My mom emailed me to ask about machine interpretation of laws (i.e. software judges and lawyers). I replied:
About fifteen years ago, I got into an argument about this in the context of a video game. The idea was that the game would have guards which would punish you if you did something illegal. The problem was that the game supported building machines, and Turing proved that no computer program can, in the general case, figure out what a machine will do. So if you built a sufficiently complicated machine, either you would get away with murder or be wrongly convicted.
Humans, of course, have the same problem, but we pretend not to.

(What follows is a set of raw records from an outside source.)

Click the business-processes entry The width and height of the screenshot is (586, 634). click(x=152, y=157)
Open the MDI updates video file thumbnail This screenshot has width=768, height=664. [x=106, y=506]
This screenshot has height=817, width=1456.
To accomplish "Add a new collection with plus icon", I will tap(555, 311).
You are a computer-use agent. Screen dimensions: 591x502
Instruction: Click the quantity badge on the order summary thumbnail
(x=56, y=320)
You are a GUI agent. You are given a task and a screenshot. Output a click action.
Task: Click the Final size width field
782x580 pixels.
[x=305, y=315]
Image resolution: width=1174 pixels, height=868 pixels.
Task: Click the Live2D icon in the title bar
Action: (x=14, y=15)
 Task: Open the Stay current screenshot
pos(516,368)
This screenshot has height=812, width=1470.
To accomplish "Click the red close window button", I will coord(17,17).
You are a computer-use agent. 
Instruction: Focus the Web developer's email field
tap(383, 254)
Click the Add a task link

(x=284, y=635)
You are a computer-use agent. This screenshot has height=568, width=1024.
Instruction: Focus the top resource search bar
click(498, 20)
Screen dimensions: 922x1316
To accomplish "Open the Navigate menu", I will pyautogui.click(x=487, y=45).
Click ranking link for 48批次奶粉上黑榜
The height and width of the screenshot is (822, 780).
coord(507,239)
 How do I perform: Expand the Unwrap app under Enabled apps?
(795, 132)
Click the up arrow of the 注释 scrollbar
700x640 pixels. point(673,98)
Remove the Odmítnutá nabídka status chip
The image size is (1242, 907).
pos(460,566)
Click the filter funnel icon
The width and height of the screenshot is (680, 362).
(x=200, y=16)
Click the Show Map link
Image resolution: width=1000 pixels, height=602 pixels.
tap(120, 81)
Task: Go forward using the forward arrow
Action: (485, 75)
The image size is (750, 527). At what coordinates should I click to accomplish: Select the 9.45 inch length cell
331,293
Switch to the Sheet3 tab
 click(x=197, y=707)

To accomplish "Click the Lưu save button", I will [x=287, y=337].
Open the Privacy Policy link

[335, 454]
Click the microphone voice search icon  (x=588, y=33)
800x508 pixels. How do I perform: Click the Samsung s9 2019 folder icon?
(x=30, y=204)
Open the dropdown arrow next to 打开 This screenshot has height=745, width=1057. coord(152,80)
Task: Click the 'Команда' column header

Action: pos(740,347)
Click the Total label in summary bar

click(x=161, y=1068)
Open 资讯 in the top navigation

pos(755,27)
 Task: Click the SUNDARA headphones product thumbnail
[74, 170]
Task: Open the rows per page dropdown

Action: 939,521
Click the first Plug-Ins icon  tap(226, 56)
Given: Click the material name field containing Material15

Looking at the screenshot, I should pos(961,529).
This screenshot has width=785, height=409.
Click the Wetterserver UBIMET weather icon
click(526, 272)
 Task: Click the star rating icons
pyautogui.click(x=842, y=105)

Self-driving cars are a relatively easy case: only a monster would program in anything but pure consequentialism. Especially since, as a practical matter, self-driving cars are likely to be much safer than human-driven cars.
Before computers can replace lawyers in the the general case, they will have to understand human language (in order to interpret contracts, laws, and precedents). This is the single hardest problem in computer science. We have made almost no progress here. If we can solve this problem, we have achieved general intelligence, and within a year or two nobody will have a job.
There are areas now where computers could assist us. For instance, let’s say we’re considering Solomon’s case: which of two women is the mother of a child. Imagine that one woman is has brown hair and brown eyes, and the other has blonde hair and blue eyes. The child has brown hair and blue eyes. (We don’t have a DNA test for some reason). How do we combine our two pieces of data? There’s a fairly simple formula that does it precisely (given some odds of the various inputs). But right now, in order for a jury to use this formula, we need to call a statistician to the stand. And if the jury finds one of the women twice as credible, they don’t have a way to incorporate that data, even though the formula could easily do it. This would be a good first step, but for political reasons it would be shocking to me if we took it.
I should have added: This thing where the law is designed to be interpreted by humans is famously hard for programmers to grasp. I had forgotten that the thing where computers are bad at interpreting language (yet good at following rules) is just as hard for lawyers. I think the lawyers’ confusion is part of what’s behind the recent encryption debate (roughly 40% members of congress have law degrees).